It has been one year since my last article, and here is a quick post indicating that my blog is not down. Instead, it has a new look thanks to blogdown. Yes, pun intended. :-)

blogdown, mostly written by Yihui, is an R package that can help you rapidly create a static blog or website. The package name has nothing to do with the status of a website (as in “the server is down”), but rather follows the convention of other Markdown-based packages such as rmarkdown and bookdown. (As for the name of Markdown, I suspect that it was chosen such that it looked differently from other popular markup languages at that time such as HTML.)

The blogdown package is based on the Hugo blogging system. Compared with the Jekyll system that my old blog was based on, Hugo has some nice features that finally drive me to complete this switch:

  1. The installation is very easy. In fact, it provides a single executable file for most mainstream operating systems.
  2. The blogdown package simplifies this process even more.
  3. Hugo has a decent theming system, and more importantly, it provides a mechanism with which you can import themes developed by others and make your own modifications without messing up the code.
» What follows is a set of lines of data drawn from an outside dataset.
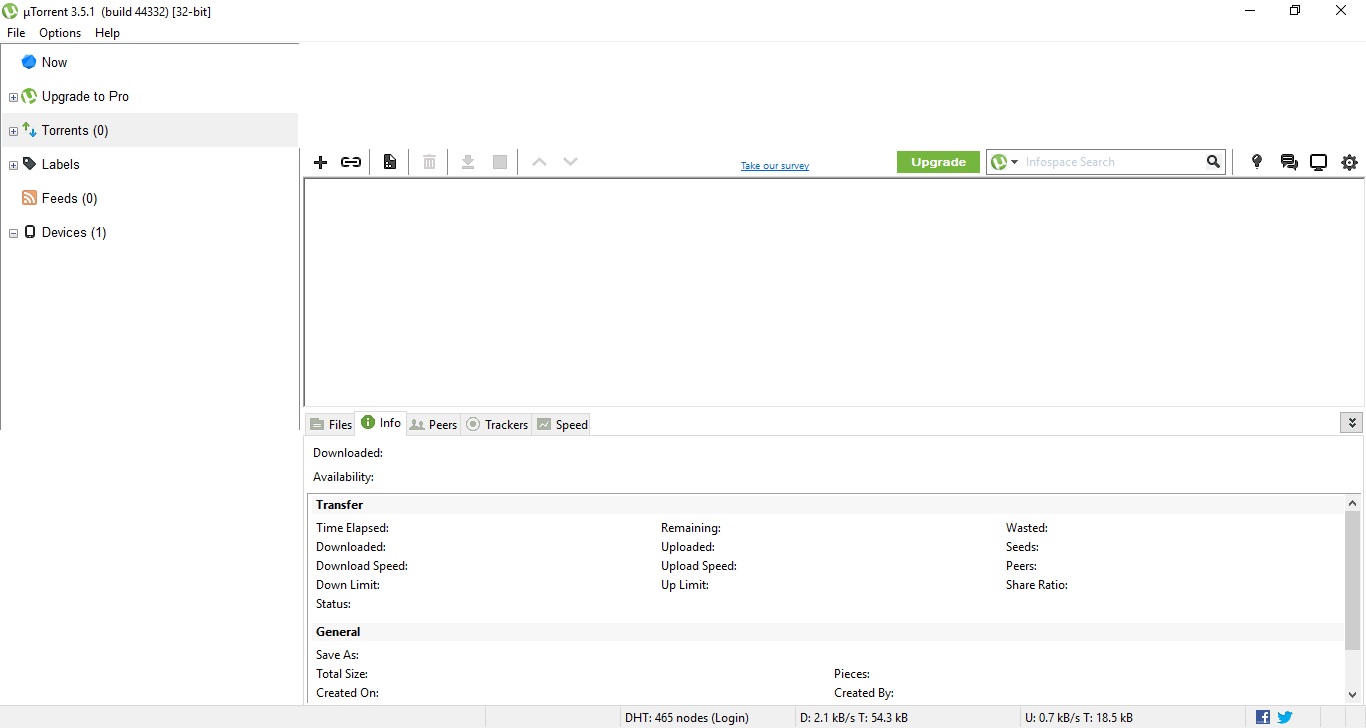Screen dimensions: 1366x728
Task: Open the Take our survey link
Action: click(774, 166)
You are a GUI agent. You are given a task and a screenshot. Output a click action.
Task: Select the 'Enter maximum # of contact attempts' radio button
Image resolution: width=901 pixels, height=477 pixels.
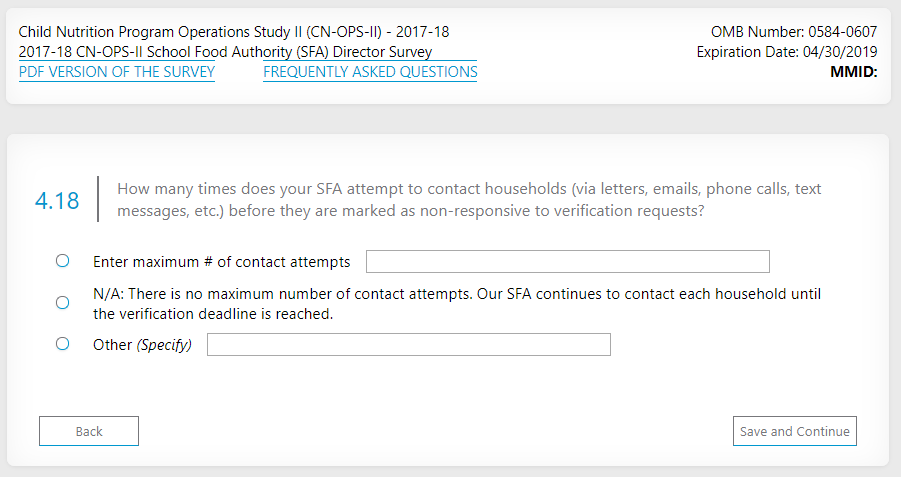pyautogui.click(x=62, y=261)
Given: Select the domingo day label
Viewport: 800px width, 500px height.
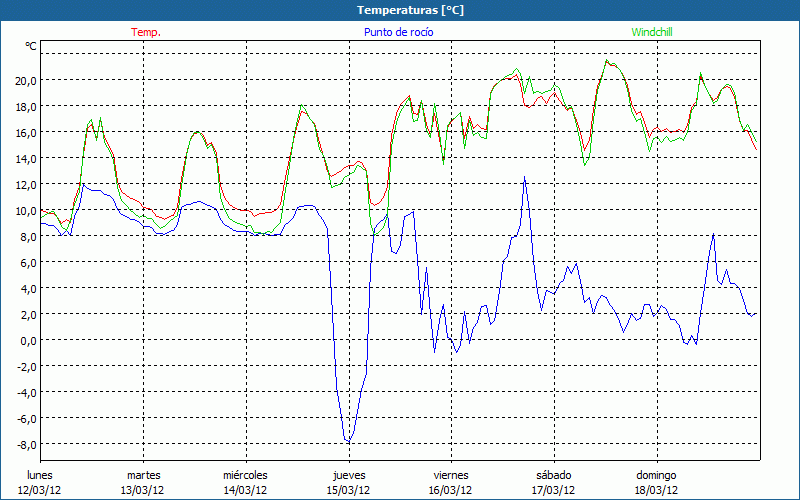Looking at the screenshot, I should (x=656, y=475).
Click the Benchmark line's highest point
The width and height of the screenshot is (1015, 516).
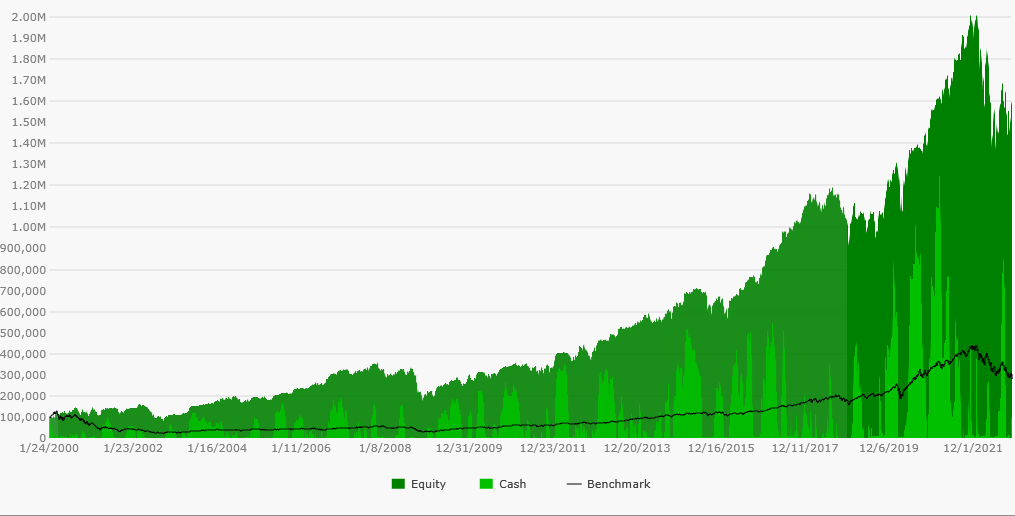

As I mentioned above, blogdown simplifies the procedure of installing Hugo, downloading a theme, and creating a new site. The following three lines are sufficient for initiating a new blog:

library(blogdown)
install_hugo()  ## run once
new_site(theme = "kakawait/hugo-tranquilpeak-theme")

The theme parameter is optional since it has a default value theme = "yihui/hugo-lithium-theme". The value I specified will use the theme at https://github.com/kakawait/hugo-tranquilpeak-theme (thanks to the theme author!). Then you get a directory of Hugo source files, and the generated static HTML pages in the public folder.

Note that unlike Jekyll blogs that can be directly rendered by Github Pages, Hugo blogs are not yet supported by Github. But fortunately, you can deploy your blog on Netlify by linking a Github repository. There is a nice article talking about this.

For me, the next major steps to fully migrate the blog to Hugo were as follows:

  1. Copying *.md files to the content folder of Hugo site.
  2. Making my customizations of the theme under the layouts folder. The layout files under this folder have higher priority than the imported theme files, so you can easily override some theme functions without polluting the upstream.
  3. Files in the static folder will be located in the website root directory, for example CSS and images.
  4. Push the directory to Github and link to Netlify.
  5. Point the domain name to the new server address as described in this document.

So far all of my posts are plain Markdown files, meaning that they are not dynamic documents that contain executable code. But in fact another attractive feature of blogdown is to allow you writing R-Markdown-style blogs that can be automatically compiled into Markdown with the rendered output. At the time of writing the blogdown package is under active development, and hope its first formal release goes to CRAN soon.